◆ TASK REQUIREMENTS
Every record, from the first line to the last, needs to be given again exactly.

========================================================================

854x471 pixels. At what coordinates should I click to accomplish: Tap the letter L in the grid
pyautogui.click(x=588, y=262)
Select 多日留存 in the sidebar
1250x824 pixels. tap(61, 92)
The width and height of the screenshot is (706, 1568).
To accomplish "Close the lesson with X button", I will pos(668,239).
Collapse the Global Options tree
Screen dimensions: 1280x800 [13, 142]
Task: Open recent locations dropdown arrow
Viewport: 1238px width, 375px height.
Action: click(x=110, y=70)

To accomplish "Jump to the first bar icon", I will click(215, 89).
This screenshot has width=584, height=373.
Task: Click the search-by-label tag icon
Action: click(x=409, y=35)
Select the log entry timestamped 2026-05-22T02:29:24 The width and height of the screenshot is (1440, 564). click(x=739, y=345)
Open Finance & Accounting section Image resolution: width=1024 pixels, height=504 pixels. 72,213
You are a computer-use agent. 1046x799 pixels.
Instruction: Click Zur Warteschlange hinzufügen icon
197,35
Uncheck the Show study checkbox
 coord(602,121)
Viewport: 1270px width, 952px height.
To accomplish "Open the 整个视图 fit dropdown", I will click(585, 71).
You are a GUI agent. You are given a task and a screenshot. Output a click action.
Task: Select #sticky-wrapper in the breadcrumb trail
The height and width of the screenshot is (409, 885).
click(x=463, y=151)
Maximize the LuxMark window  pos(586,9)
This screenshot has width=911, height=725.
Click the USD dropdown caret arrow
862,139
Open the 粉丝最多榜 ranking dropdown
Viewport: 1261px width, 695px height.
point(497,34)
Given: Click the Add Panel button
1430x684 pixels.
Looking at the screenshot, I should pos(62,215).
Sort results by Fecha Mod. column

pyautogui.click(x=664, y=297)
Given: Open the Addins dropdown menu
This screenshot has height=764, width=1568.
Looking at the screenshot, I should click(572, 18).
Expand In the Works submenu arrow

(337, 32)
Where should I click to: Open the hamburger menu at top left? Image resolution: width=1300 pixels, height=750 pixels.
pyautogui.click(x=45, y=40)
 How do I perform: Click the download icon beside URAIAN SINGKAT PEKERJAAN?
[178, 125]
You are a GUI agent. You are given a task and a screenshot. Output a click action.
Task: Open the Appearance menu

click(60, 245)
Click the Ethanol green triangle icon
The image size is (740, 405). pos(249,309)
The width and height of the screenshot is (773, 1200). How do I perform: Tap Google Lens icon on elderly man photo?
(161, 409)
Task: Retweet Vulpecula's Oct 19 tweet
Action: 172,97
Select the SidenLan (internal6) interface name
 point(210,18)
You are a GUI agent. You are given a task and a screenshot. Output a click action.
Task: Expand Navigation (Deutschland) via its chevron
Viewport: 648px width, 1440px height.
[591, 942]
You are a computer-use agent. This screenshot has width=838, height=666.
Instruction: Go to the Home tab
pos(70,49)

========================================================================

◆ TASK RESPONSE
854x471 pixels. At what coordinates should I click to accomplish: Tap the letter L in the grid
pyautogui.click(x=588, y=262)
Select 多日留存 in the sidebar
1250x824 pixels. tap(61, 92)
The width and height of the screenshot is (706, 1568).
To accomplish "Close the lesson with X button", I will pos(668,239).
Collapse the Global Options tree
Screen dimensions: 1280x800 [13, 142]
Task: Open recent locations dropdown arrow
Viewport: 1238px width, 375px height.
Action: click(x=110, y=70)

To accomplish "Jump to the first bar icon", I will click(215, 89).
This screenshot has width=584, height=373.
Task: Click the search-by-label tag icon
Action: click(x=409, y=35)
Select the log entry timestamped 2026-05-22T02:29:24 The width and height of the screenshot is (1440, 564). click(x=739, y=345)
Open Finance & Accounting section Image resolution: width=1024 pixels, height=504 pixels. 72,213
You are a computer-use agent. 1046x799 pixels.
Instruction: Click Zur Warteschlange hinzufügen icon
197,35
Uncheck the Show study checkbox
 coord(602,121)
Viewport: 1270px width, 952px height.
To accomplish "Open the 整个视图 fit dropdown", I will click(585, 71).
You are a GUI agent. You are given a task and a screenshot. Output a click action.
Task: Select #sticky-wrapper in the breadcrumb trail
The height and width of the screenshot is (409, 885).
click(x=463, y=151)
Maximize the LuxMark window  pos(586,9)
This screenshot has width=911, height=725.
Click the USD dropdown caret arrow
862,139
Open the 粉丝最多榜 ranking dropdown
Viewport: 1261px width, 695px height.
point(497,34)
Given: Click the Add Panel button
1430x684 pixels.
Looking at the screenshot, I should pos(62,215).
Sort results by Fecha Mod. column

pyautogui.click(x=664, y=297)
Given: Open the Addins dropdown menu
This screenshot has height=764, width=1568.
Looking at the screenshot, I should click(572, 18).
Expand In the Works submenu arrow

(337, 32)
Where should I click to: Open the hamburger menu at top left? Image resolution: width=1300 pixels, height=750 pixels.
pyautogui.click(x=45, y=40)
 How do I perform: Click the download icon beside URAIAN SINGKAT PEKERJAAN?
[178, 125]
You are a GUI agent. You are given a task and a screenshot. Output a click action.
Task: Open the Appearance menu

click(60, 245)
Click the Ethanol green triangle icon
The image size is (740, 405). pos(249,309)
The width and height of the screenshot is (773, 1200). How do I perform: Tap Google Lens icon on elderly man photo?
(161, 409)
Task: Retweet Vulpecula's Oct 19 tweet
Action: 172,97
Select the SidenLan (internal6) interface name
 point(210,18)
You are a GUI agent. You are given a task and a screenshot. Output a click action.
Task: Expand Navigation (Deutschland) via its chevron
Viewport: 648px width, 1440px height.
[591, 942]
You are a computer-use agent. This screenshot has width=838, height=666.
Instruction: Go to the Home tab
pos(70,49)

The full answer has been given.